** Study material **
━━━━━━━━━━━━━━━━

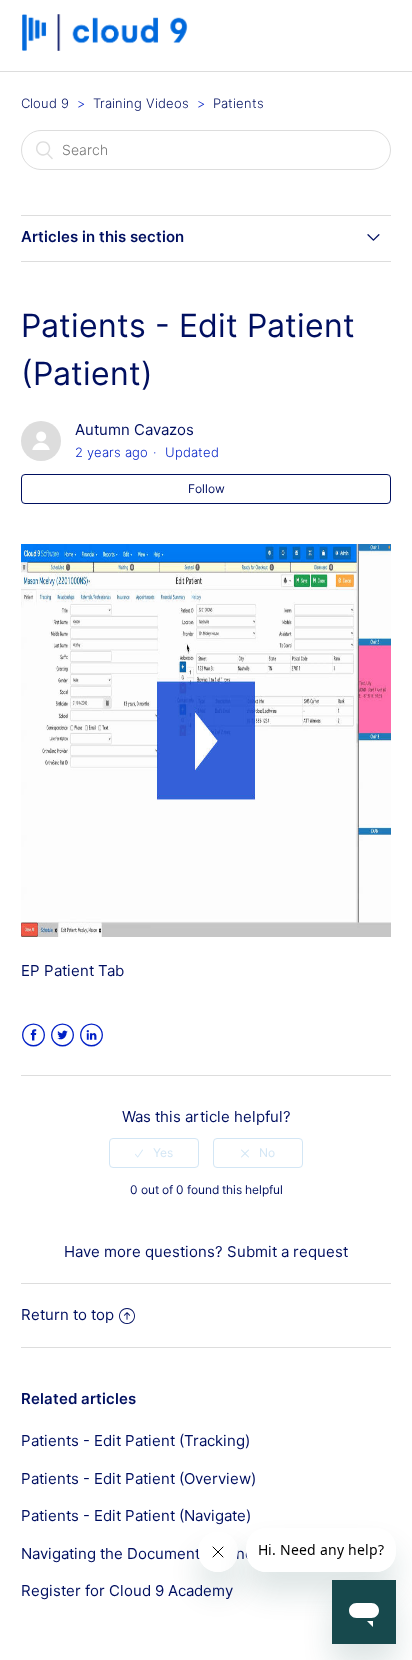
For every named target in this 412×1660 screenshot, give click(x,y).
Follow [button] (206, 488)
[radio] (154, 1153)
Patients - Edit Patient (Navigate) (136, 1515)
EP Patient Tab (72, 970)
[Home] (111, 45)
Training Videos (141, 103)
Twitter (62, 1035)
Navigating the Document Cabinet (140, 1553)
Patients (238, 103)
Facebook (33, 1035)
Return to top (67, 1314)
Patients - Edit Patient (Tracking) (135, 1440)
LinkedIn (91, 1035)
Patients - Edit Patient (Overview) (138, 1478)
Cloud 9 (45, 103)
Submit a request (287, 1251)
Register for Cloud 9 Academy (127, 1590)
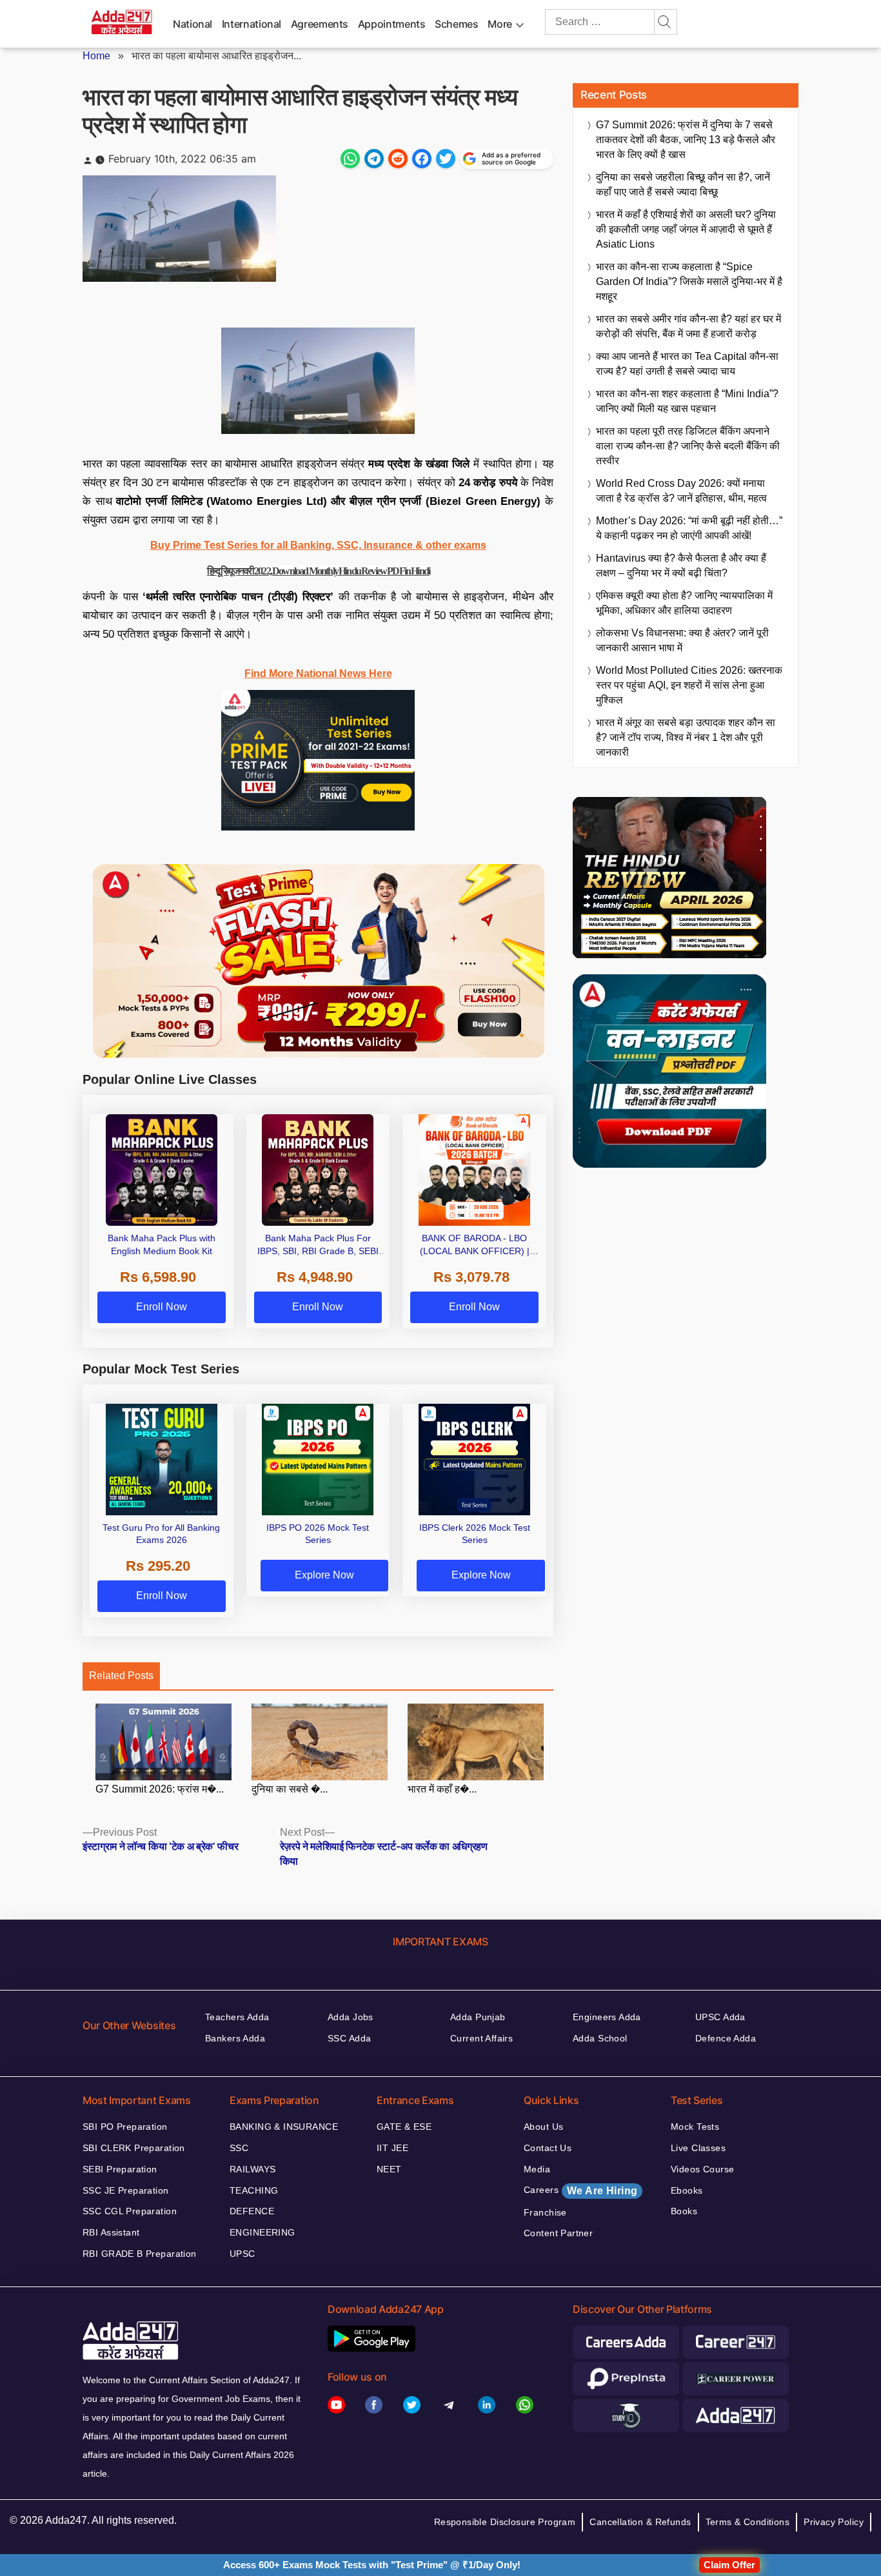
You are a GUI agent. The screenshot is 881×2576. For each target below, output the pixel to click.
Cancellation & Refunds (640, 2522)
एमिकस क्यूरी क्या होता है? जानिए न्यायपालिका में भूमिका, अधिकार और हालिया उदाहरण (684, 603)
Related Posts (121, 1675)
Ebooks (687, 2190)
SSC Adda (349, 2038)
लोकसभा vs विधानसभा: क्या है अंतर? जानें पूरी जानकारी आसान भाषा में (682, 640)
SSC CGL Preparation (130, 2211)
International (251, 23)
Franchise (545, 2212)
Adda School (600, 2038)
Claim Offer (729, 2564)
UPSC (242, 2253)
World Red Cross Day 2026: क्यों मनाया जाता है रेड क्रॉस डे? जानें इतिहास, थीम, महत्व (681, 491)
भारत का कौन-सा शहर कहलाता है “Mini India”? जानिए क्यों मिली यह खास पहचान (687, 401)
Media (537, 2169)
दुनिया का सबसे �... (290, 1789)
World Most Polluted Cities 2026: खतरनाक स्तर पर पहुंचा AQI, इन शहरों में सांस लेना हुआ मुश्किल (689, 685)
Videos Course (702, 2169)
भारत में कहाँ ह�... (442, 1789)
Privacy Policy (834, 2522)
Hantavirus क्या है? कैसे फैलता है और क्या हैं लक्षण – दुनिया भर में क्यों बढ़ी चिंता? (681, 565)
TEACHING (254, 2190)
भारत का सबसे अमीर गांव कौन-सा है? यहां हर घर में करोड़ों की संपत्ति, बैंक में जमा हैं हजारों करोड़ (688, 326)
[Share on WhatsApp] (350, 158)
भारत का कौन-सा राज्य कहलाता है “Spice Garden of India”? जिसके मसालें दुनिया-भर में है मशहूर (689, 281)
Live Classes (698, 2148)
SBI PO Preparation (125, 2126)
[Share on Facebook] (421, 158)
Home (96, 55)
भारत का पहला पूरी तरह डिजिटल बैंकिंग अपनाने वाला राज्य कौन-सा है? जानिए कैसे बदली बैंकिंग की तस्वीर (688, 446)
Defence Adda (725, 2038)
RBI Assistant (111, 2232)
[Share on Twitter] (445, 158)
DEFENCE (252, 2211)
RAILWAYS (252, 2169)
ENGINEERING (262, 2232)
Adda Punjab (478, 2017)
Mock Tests (695, 2126)
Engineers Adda (607, 2017)
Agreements (319, 23)
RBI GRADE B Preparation (140, 2253)
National (192, 23)
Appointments (392, 23)
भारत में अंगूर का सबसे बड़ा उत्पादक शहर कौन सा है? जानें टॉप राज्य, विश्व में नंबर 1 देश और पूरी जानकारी (685, 737)
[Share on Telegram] (374, 158)
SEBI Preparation (120, 2169)
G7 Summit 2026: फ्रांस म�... (159, 1789)
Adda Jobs (350, 2017)
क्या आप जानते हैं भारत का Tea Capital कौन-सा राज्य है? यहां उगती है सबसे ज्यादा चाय (687, 364)
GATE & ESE (404, 2126)
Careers (580, 2190)
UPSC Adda (720, 2017)
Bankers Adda (235, 2038)
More (500, 23)
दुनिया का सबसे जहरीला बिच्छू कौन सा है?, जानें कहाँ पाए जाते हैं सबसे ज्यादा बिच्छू (683, 184)
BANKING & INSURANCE (284, 2126)
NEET (389, 2169)
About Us (543, 2126)
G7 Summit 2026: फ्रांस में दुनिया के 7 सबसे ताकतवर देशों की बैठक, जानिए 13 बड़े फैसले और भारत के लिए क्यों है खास (685, 139)
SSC (239, 2148)
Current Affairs (481, 2038)
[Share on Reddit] (398, 158)
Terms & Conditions (748, 2522)
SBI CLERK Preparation (134, 2148)
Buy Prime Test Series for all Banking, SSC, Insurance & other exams (318, 545)
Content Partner (558, 2233)
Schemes (456, 23)
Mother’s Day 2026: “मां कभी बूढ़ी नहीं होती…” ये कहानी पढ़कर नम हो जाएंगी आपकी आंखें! (689, 528)
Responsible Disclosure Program (505, 2522)
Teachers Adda (237, 2017)
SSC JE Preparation (126, 2190)
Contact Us (547, 2148)
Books (684, 2211)
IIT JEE (392, 2148)
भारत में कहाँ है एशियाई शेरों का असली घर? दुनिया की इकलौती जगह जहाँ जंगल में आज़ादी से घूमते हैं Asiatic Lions (686, 229)
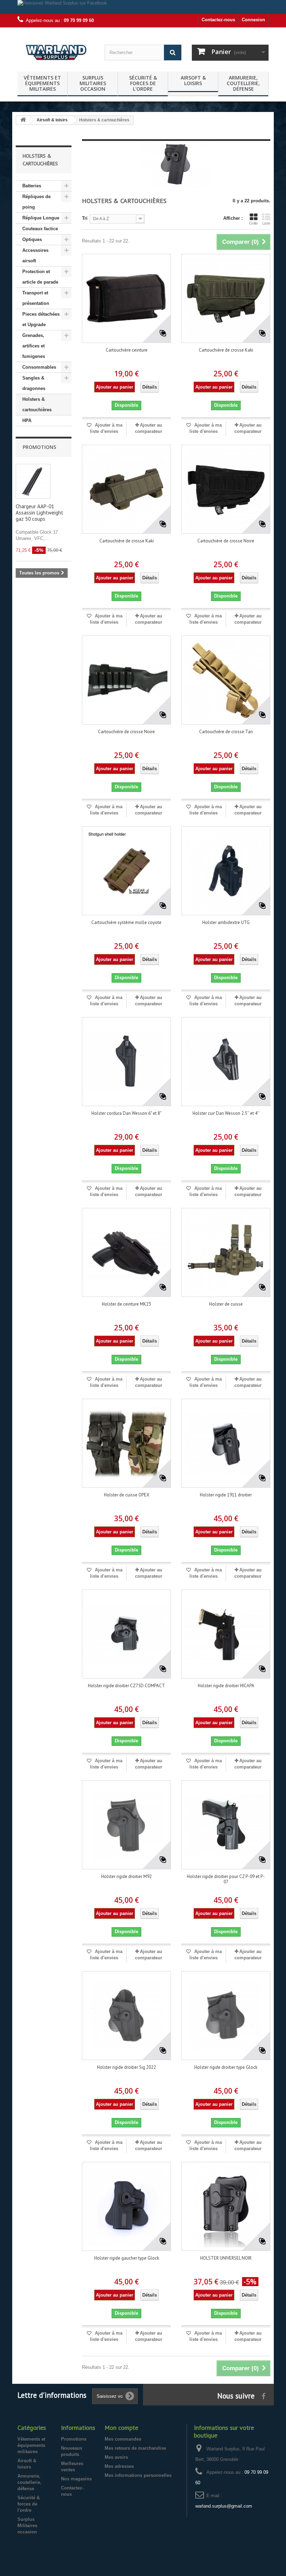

━━━━━━━━━━━━━━━━

** What to do **
Leave the pictures out and reproduce exactly the lines from the top of the listing above through the line with "Agreements (319, 23)".

** Solution **
For every named target in this 412×1660 screenshot, give click(x,y).
Follow [button] (206, 488)
[radio] (154, 1153)
Patients - Edit Patient (Navigate) (136, 1515)
EP Patient Tab (72, 970)
[Home] (111, 45)
Training Videos (141, 103)
Twitter (62, 1035)
Navigating the Document Cabinet (140, 1553)
Patients (238, 103)
Facebook (33, 1035)
Return to top (67, 1314)
Patients - Edit Patient (Tracking) (135, 1440)
LinkedIn (91, 1035)
Patients - Edit Patient (Overview) (138, 1478)
Cloud 9 (45, 103)
Submit a request (287, 1251)
Register for Cloud 9 Academy (127, 1590)
You are a GUI agent. The screenshot is 881×2576. For each target below, output the pixel to click.
Cancellation & Refunds (640, 2522)
एमिकस क्यूरी क्या होता है? जानिए न्यायपालिका में भूमिका, अधिकार और हालिया उदाहरण (684, 603)
Related Posts (121, 1675)
Ebooks (687, 2190)
SSC Adda (349, 2038)
लोकसभा vs विधानसभा: क्या है अंतर? जानें पूरी जानकारी आसान भाषा में (682, 640)
SSC CGL Preparation (130, 2211)
International (251, 23)
Franchise (545, 2212)
Adda School (600, 2038)
Claim Offer (729, 2564)
UPSC (242, 2253)
World Red Cross Day 2026: क्यों मनाया जाता है रेड क्रॉस डे? जानें इतिहास, थीम, महत्व (681, 491)
भारत का कौन-सा शहर कहलाता है “Mini India”? जानिए क्यों मिली यह खास पहचान (687, 401)
Media (537, 2169)
दुनिया का सबसे �... (290, 1789)
World Most Polluted Cities 2026: खतरनाक स्तर पर पहुंचा AQI, इन शहरों में सांस लेना हुआ मुश्किल (689, 685)
Videos Course (702, 2169)
भारत में कहाँ ह�... (442, 1789)
Privacy Policy (834, 2522)
Hantavirus क्या है? कैसे फैलता है और क्या हैं लक्षण – दुनिया भर में क्यों बढ़ी चिंता? (681, 565)
TEACHING (254, 2190)
भारत का सबसे अमीर गांव कौन-सा है? यहां हर घर में करोड़ों की संपत्ति, बैंक में जमा हैं हजारों करोड़ (688, 326)
[Share on WhatsApp] (350, 158)
भारत का कौन-सा राज्य कहलाता है “Spice Garden of India”? जिसके मसालें दुनिया-भर में है मशहूर (689, 281)
Live Classes (698, 2148)
SBI PO Preparation (125, 2126)
[Share on Facebook] (421, 158)
Home (96, 55)
भारत का पहला पूरी तरह डिजिटल बैंकिंग अपनाने वाला राज्य कौन-सा है? जानिए कैसे बदली बैंकिंग की तस्वीर (688, 446)
Defence Adda (725, 2038)
RBI Assistant (111, 2232)
[Share on Twitter] (445, 158)
DEFENCE (252, 2211)
RAILWAYS (252, 2169)
ENGINEERING (262, 2232)
Adda Punjab (478, 2017)
Mock Tests (695, 2126)
Engineers Adda (607, 2017)
Agreements (319, 23)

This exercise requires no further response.